Work item
Set down the data again in full, keeping every line exactly as it is.

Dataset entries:
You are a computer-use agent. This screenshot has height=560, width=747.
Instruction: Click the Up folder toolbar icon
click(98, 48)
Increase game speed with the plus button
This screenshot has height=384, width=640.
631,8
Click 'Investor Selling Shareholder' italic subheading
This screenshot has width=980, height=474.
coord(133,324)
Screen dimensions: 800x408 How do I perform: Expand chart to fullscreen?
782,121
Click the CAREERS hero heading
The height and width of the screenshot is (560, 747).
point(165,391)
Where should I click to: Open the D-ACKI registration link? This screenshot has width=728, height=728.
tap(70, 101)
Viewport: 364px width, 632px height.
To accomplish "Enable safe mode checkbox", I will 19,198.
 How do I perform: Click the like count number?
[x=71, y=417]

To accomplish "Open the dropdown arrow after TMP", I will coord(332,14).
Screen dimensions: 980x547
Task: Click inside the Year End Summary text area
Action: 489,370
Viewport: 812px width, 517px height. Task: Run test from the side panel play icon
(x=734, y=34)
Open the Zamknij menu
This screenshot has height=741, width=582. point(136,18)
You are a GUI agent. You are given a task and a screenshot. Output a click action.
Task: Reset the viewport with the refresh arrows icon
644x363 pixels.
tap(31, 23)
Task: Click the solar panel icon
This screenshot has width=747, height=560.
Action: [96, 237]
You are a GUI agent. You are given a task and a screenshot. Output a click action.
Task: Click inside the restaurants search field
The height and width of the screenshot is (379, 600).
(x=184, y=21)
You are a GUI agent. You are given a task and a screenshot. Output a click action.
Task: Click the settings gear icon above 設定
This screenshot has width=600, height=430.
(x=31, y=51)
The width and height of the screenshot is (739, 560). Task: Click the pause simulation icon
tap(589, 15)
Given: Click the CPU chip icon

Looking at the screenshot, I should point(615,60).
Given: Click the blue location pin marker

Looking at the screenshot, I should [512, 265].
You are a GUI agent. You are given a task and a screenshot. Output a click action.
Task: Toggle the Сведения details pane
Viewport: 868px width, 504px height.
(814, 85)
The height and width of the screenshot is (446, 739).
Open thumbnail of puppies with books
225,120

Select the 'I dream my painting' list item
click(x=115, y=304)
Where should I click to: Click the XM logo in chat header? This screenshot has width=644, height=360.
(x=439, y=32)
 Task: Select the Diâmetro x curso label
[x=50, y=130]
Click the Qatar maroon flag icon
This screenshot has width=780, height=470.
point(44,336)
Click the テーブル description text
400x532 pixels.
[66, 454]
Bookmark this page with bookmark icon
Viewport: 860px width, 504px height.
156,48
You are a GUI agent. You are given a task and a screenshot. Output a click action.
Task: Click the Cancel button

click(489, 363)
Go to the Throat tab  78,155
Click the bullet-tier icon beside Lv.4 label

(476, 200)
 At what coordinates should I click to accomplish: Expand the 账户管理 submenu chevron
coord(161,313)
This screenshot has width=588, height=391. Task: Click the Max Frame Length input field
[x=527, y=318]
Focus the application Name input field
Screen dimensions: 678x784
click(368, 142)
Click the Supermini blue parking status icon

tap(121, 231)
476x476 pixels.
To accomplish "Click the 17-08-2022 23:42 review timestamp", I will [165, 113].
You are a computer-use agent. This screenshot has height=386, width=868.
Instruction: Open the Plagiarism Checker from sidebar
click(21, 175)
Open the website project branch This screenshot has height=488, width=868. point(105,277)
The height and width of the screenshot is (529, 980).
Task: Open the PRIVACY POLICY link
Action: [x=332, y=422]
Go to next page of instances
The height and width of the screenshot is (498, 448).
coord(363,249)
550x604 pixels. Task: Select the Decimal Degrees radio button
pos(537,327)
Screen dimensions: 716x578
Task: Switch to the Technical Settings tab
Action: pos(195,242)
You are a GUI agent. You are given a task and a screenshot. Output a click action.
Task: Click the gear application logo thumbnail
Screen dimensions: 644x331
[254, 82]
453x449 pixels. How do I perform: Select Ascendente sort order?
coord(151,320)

Task response
You are a computer-use agent. This screenshot has height=560, width=747.
Instruction: Click the Up folder toolbar icon
click(98, 48)
Increase game speed with the plus button
This screenshot has height=384, width=640.
631,8
Click 'Investor Selling Shareholder' italic subheading
This screenshot has width=980, height=474.
coord(133,324)
Screen dimensions: 800x408 How do I perform: Expand chart to fullscreen?
782,121
Click the CAREERS hero heading
The height and width of the screenshot is (560, 747).
point(165,391)
Where should I click to: Open the D-ACKI registration link? This screenshot has width=728, height=728.
tap(70, 101)
Viewport: 364px width, 632px height.
To accomplish "Enable safe mode checkbox", I will 19,198.
 How do I perform: Click the like count number?
[x=71, y=417]

To accomplish "Open the dropdown arrow after TMP", I will coord(332,14).
Screen dimensions: 980x547
Task: Click inside the Year End Summary text area
Action: 489,370
Viewport: 812px width, 517px height. Task: Run test from the side panel play icon
(x=734, y=34)
Open the Zamknij menu
This screenshot has height=741, width=582. point(136,18)
You are a GUI agent. You are given a task and a screenshot. Output a click action.
Task: Reset the viewport with the refresh arrows icon
644x363 pixels.
tap(31, 23)
Task: Click the solar panel icon
This screenshot has width=747, height=560.
Action: [96, 237]
You are a GUI agent. You are given a task and a screenshot. Output a click action.
Task: Click inside the restaurants search field
The height and width of the screenshot is (379, 600).
(x=184, y=21)
You are a GUI agent. You are given a task and a screenshot. Output a click action.
Task: Click the settings gear icon above 設定
This screenshot has width=600, height=430.
(x=31, y=51)
The width and height of the screenshot is (739, 560). Task: Click the pause simulation icon
tap(589, 15)
Given: Click the CPU chip icon

Looking at the screenshot, I should point(615,60).
Given: Click the blue location pin marker

Looking at the screenshot, I should [512, 265].
You are a GUI agent. You are given a task and a screenshot. Output a click action.
Task: Toggle the Сведения details pane
Viewport: 868px width, 504px height.
(814, 85)
The height and width of the screenshot is (446, 739).
Open thumbnail of puppies with books
225,120

Select the 'I dream my painting' list item
click(x=115, y=304)
Where should I click to: Click the XM logo in chat header? This screenshot has width=644, height=360.
(x=439, y=32)
 Task: Select the Diâmetro x curso label
[x=50, y=130]
Click the Qatar maroon flag icon
This screenshot has width=780, height=470.
point(44,336)
Click the テーブル description text
400x532 pixels.
[66, 454]
Bookmark this page with bookmark icon
Viewport: 860px width, 504px height.
156,48
You are a GUI agent. You are given a task and a screenshot. Output a click action.
Task: Click the Cancel button

click(489, 363)
Go to the Throat tab  78,155
Click the bullet-tier icon beside Lv.4 label

(476, 200)
 At what coordinates should I click to accomplish: Expand the 账户管理 submenu chevron
coord(161,313)
This screenshot has width=588, height=391. Task: Click the Max Frame Length input field
[x=527, y=318]
Focus the application Name input field
Screen dimensions: 678x784
click(368, 142)
Click the Supermini blue parking status icon

tap(121, 231)
476x476 pixels.
To accomplish "Click the 17-08-2022 23:42 review timestamp", I will [165, 113].
You are a computer-use agent. This screenshot has height=386, width=868.
Instruction: Open the Plagiarism Checker from sidebar
click(21, 175)
Open the website project branch This screenshot has height=488, width=868. point(105,277)
The height and width of the screenshot is (529, 980).
Task: Open the PRIVACY POLICY link
Action: [x=332, y=422]
Go to next page of instances
The height and width of the screenshot is (498, 448).
coord(363,249)
550x604 pixels. Task: Select the Decimal Degrees radio button
pos(537,327)
Screen dimensions: 716x578
Task: Switch to the Technical Settings tab
Action: pos(195,242)
You are a GUI agent. You are given a task and a screenshot. Output a click action.
Task: Click the gear application logo thumbnail
Screen dimensions: 644x331
[254, 82]
453x449 pixels. How do I perform: Select Ascendente sort order?
coord(151,320)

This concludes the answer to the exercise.